▶ **SHORT EXERCISE 1**
In the forum thread, rewrite the stretch from "Andrey Ignatov · Jan" through "of the challenge.", substituting "scoring" for "evaluation".

Real-Time Image Super-Resolution Challenge

Andrey Ignatov · Jan 28, 2021

All questions related to Real-Time Image Super-Resolution Challenge can be asked in this thread.

pppLang · Feb 5, 2021

Hello, I am confused about the evaluation of the challenge.

What is the basis for the final ranking?
What is the ratio of performance to running time?
Or is there a minimum performance requirement or a maximum time limit?

Andrey Ignatov · Feb 5, 2021

pppLang said:
Or is there a minimum performance requirement or a maximum time limit?

No, there is no max time limit.

pppLang said:
What is the basis for the final ranking?
What is the ratio of performance to running time?

The final submission score will be proportional to the findelity score (PSRN and SSIM) and inversely proportional to the runtime. The exact scoring formula will be announced a bit later.

richlaji · Feb 15, 2021

Hello, I am confused the dimension of AI Benchmark input since the input shape is dynamic.

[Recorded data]
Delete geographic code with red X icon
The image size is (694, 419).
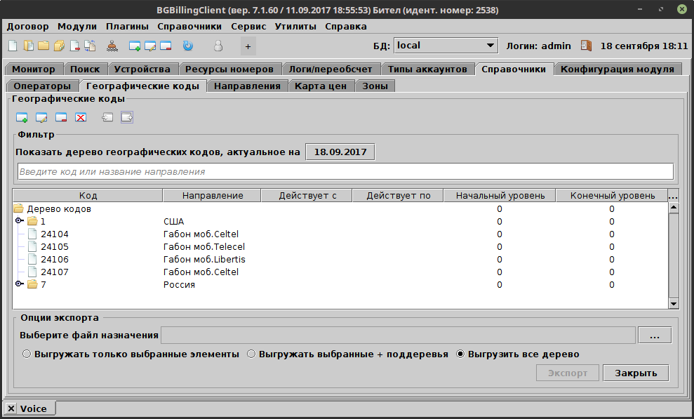tap(81, 117)
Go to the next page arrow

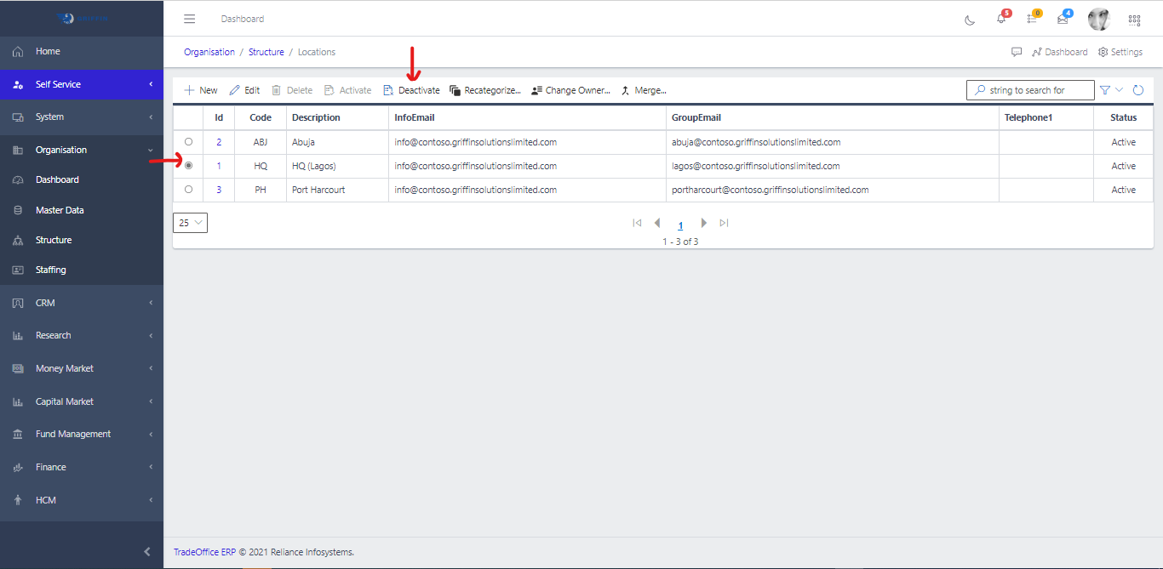coord(703,223)
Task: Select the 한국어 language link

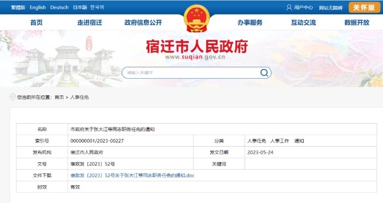Action: (97, 7)
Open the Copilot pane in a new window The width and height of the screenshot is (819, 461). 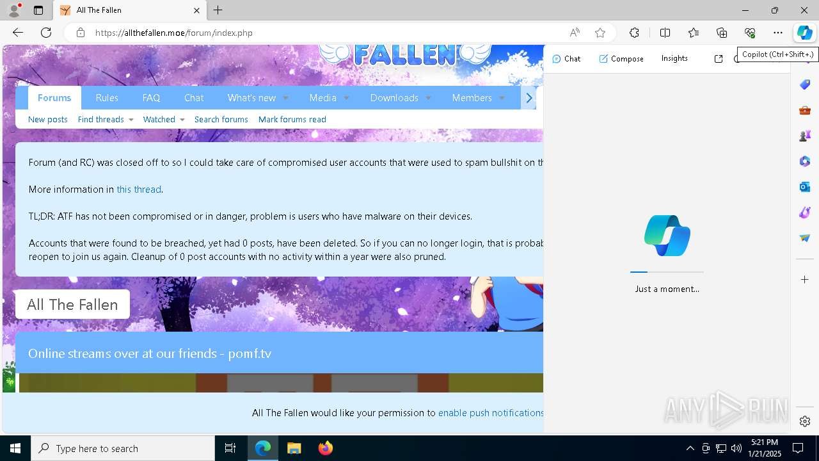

▶ **SHORT EXERCISE 2**
Convert every line of the Recorded data rows into a numbered list, skipping blank lines and leaving the pictures out.

▶ **EXPECTED ANSWER 1**
Andrey Ignatov · Jan 28, 2021

All questions related to Real-Time Image Super-Resolution Challenge can be asked in this thread.

pppLang · Feb 5, 2021

Hello, I am confused about the scoring of the challenge.

▶ **EXPECTED ANSWER 2**
1. Delete geographic code with red X icon
2. The image size is (694, 419).
3. tap(81, 117)
4. Go to the next page arrow
5. coord(703,223)
6. Task: Select the 한국어 language link
7. Action: (97, 7)
8. Open the Copilot pane in a new window The width and height of the screenshot is (819, 461). 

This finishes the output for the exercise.